>>>>>

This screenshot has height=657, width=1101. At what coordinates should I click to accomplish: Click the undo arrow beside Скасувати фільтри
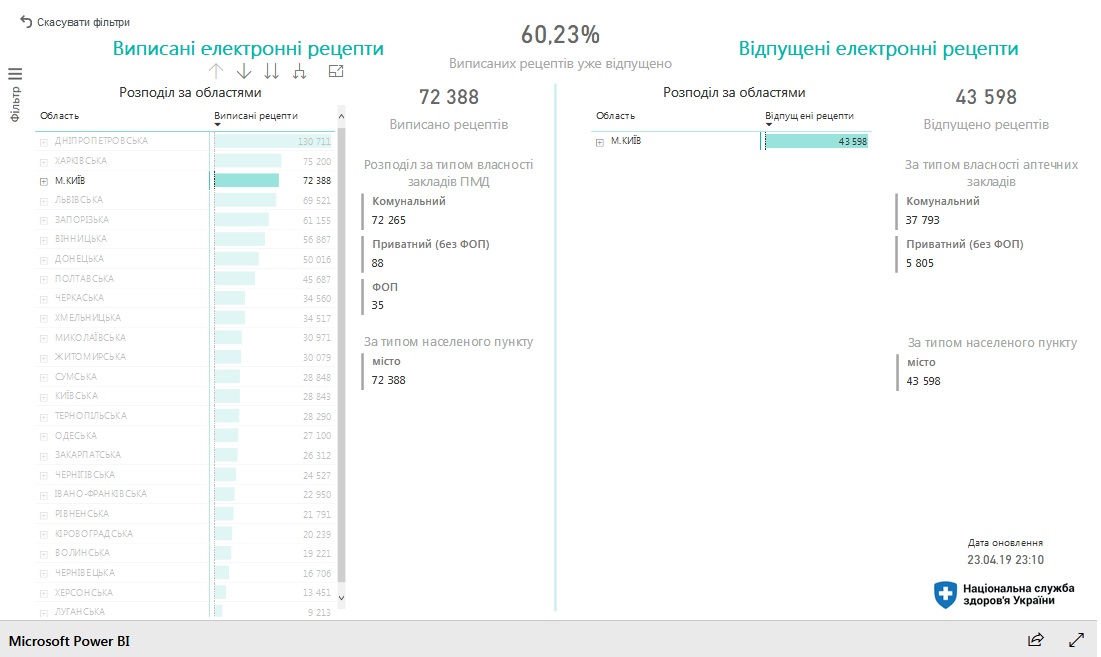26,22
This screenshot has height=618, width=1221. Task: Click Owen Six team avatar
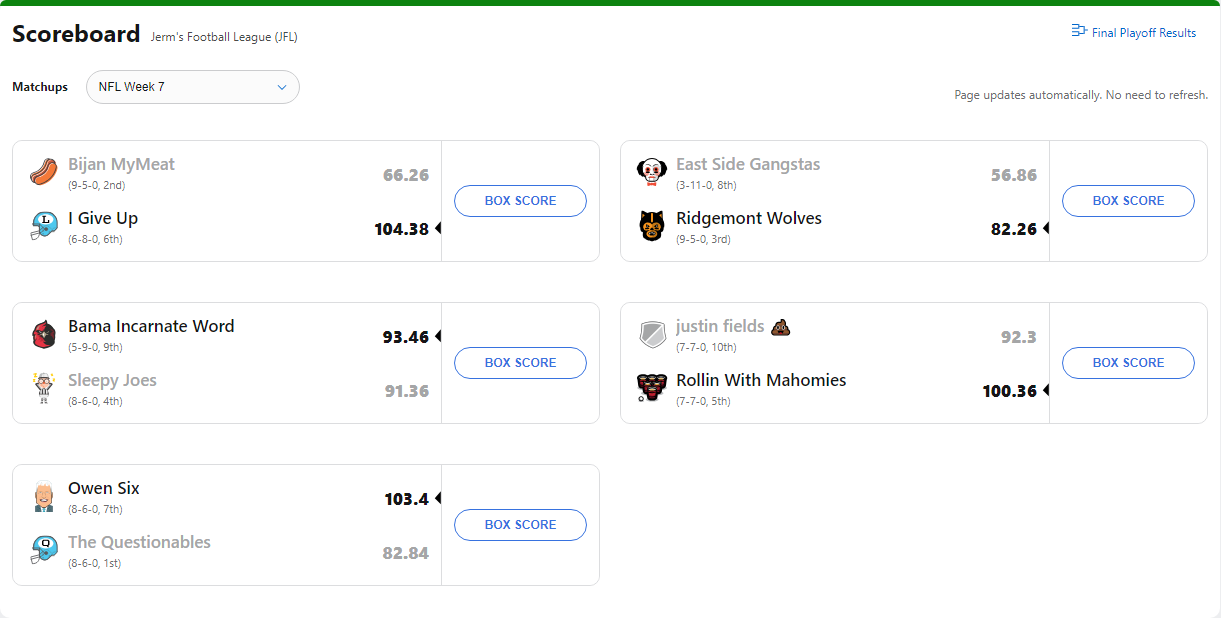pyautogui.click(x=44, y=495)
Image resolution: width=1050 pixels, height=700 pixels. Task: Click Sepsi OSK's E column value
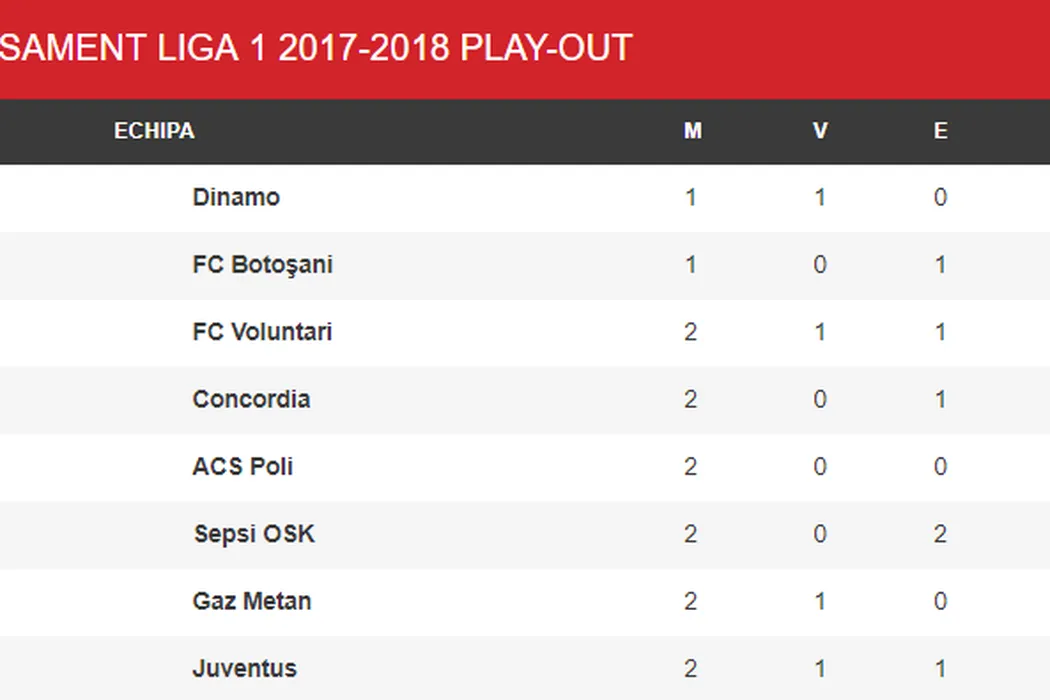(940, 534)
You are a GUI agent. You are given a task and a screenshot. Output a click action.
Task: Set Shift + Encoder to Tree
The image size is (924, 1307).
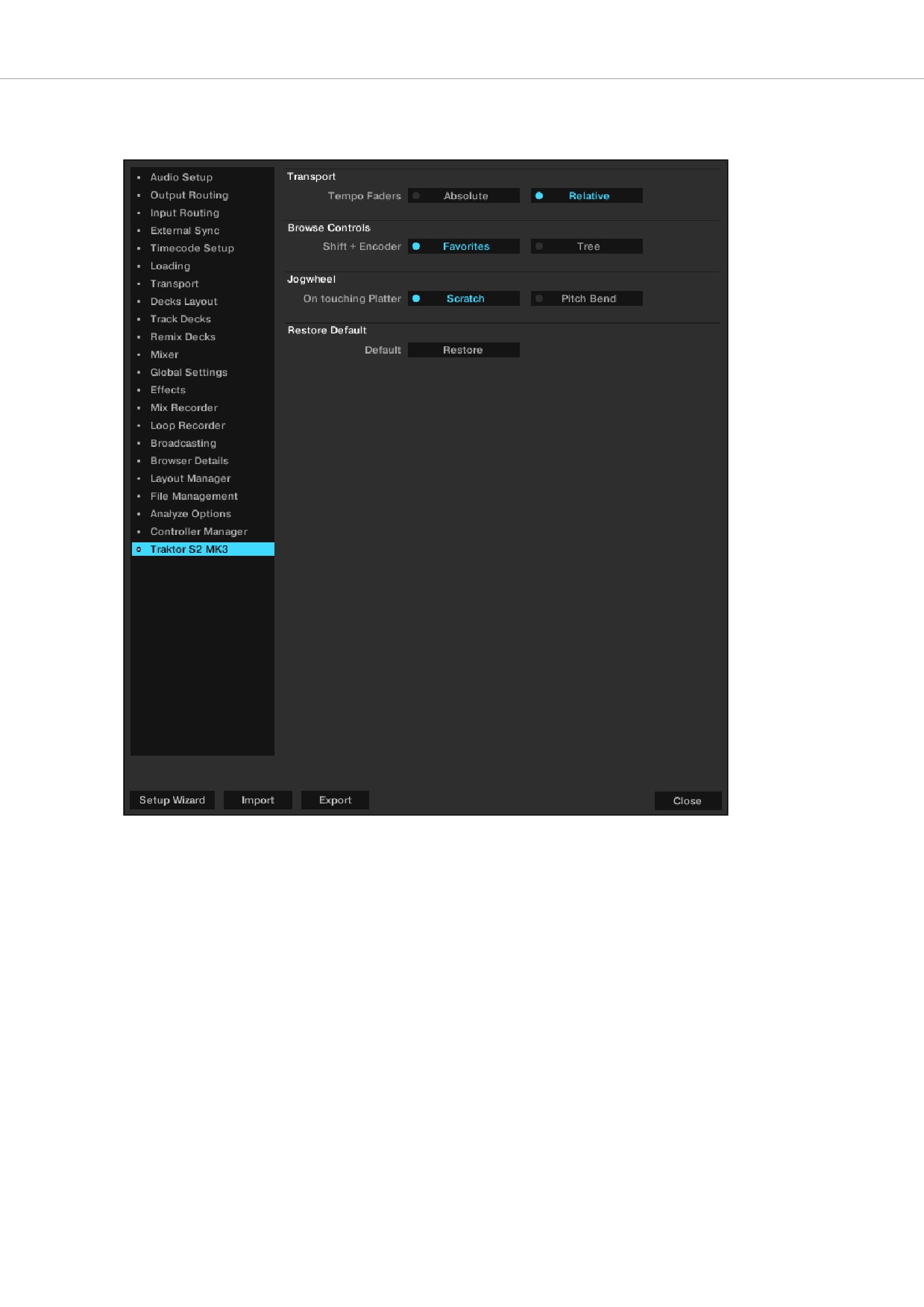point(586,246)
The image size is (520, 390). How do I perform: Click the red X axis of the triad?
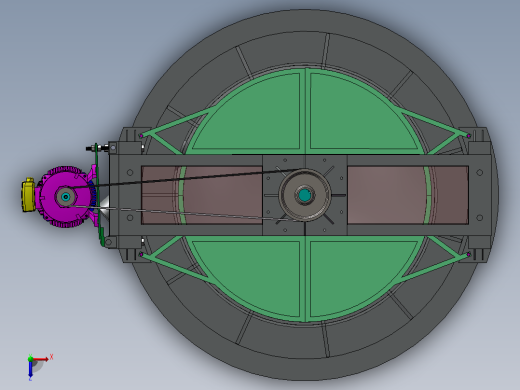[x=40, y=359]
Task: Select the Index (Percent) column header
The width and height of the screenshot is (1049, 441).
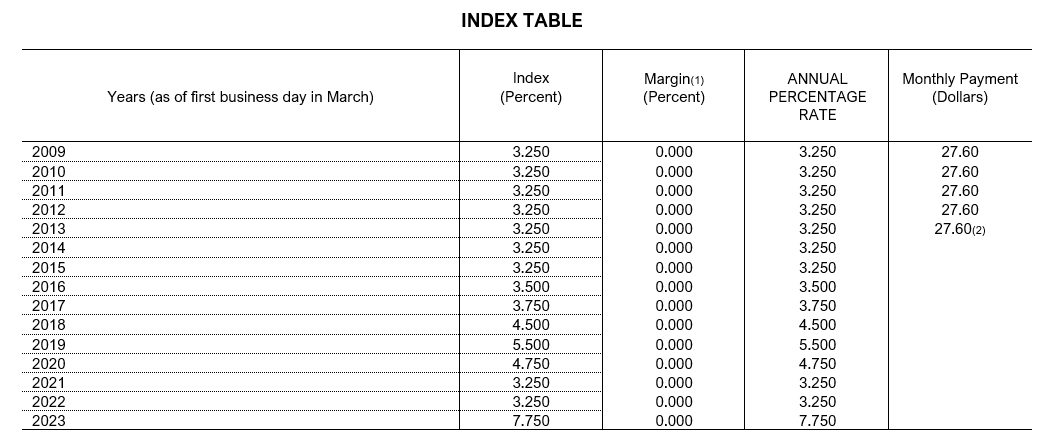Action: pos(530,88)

<<<<<
>>>>>

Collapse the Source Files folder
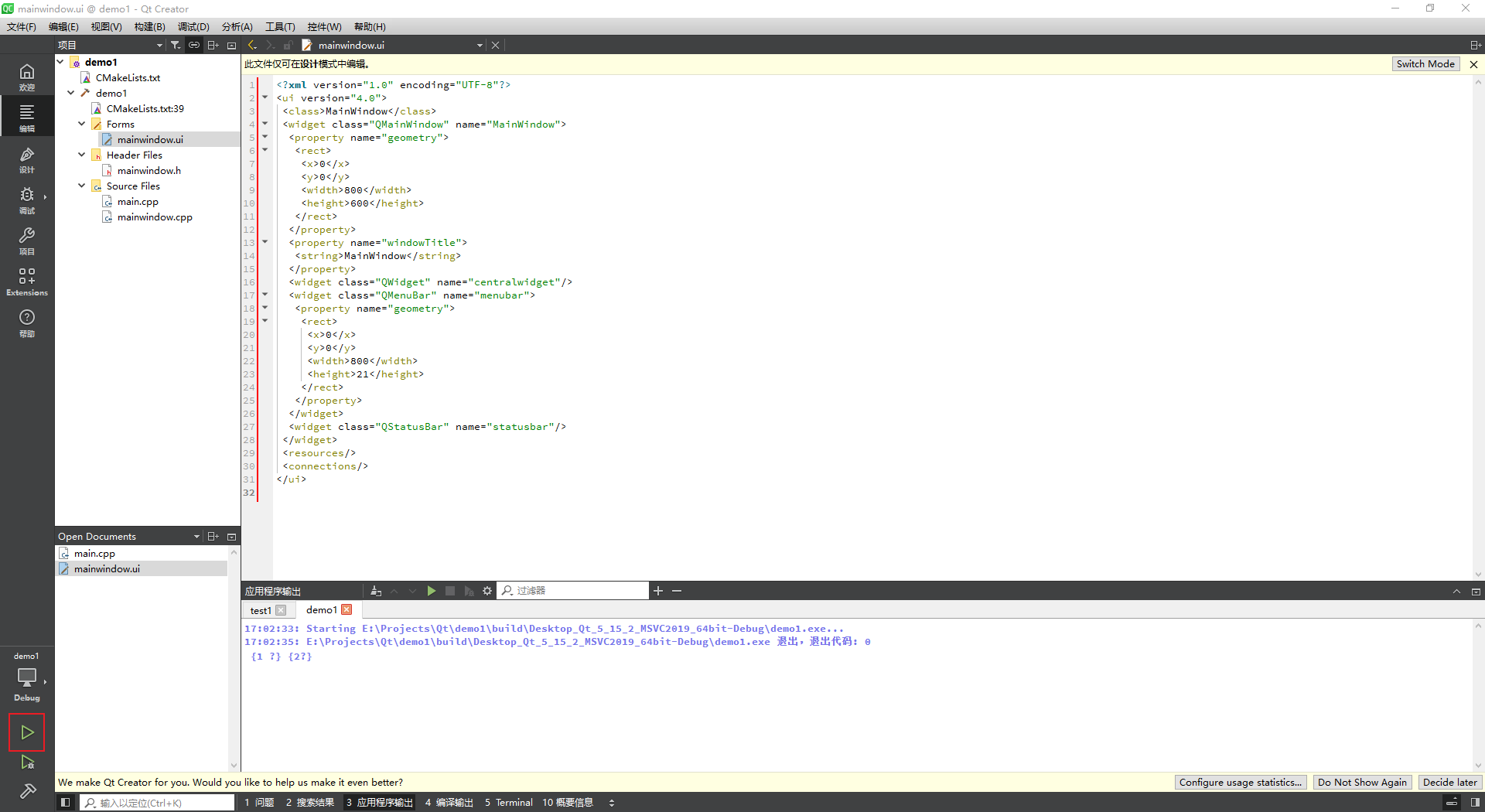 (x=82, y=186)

<<<<<

INSTRUCTIONS TO FOLLOW:
Convert the entries from the line with "Task: Select the" to the line with "Action: pos(530,88)" into a Markdown table with columns Row and Line, one row per line and no blank lines. Leave the pictures out.

REPLY TO THE EXERCISE:
| Row | Line |
|---|---|
| 1 | Task: Select the Index (Percent) column header |
| 2 | The width and height of the screenshot is (1049, 441). |
| 3 | Action: pos(530,88) |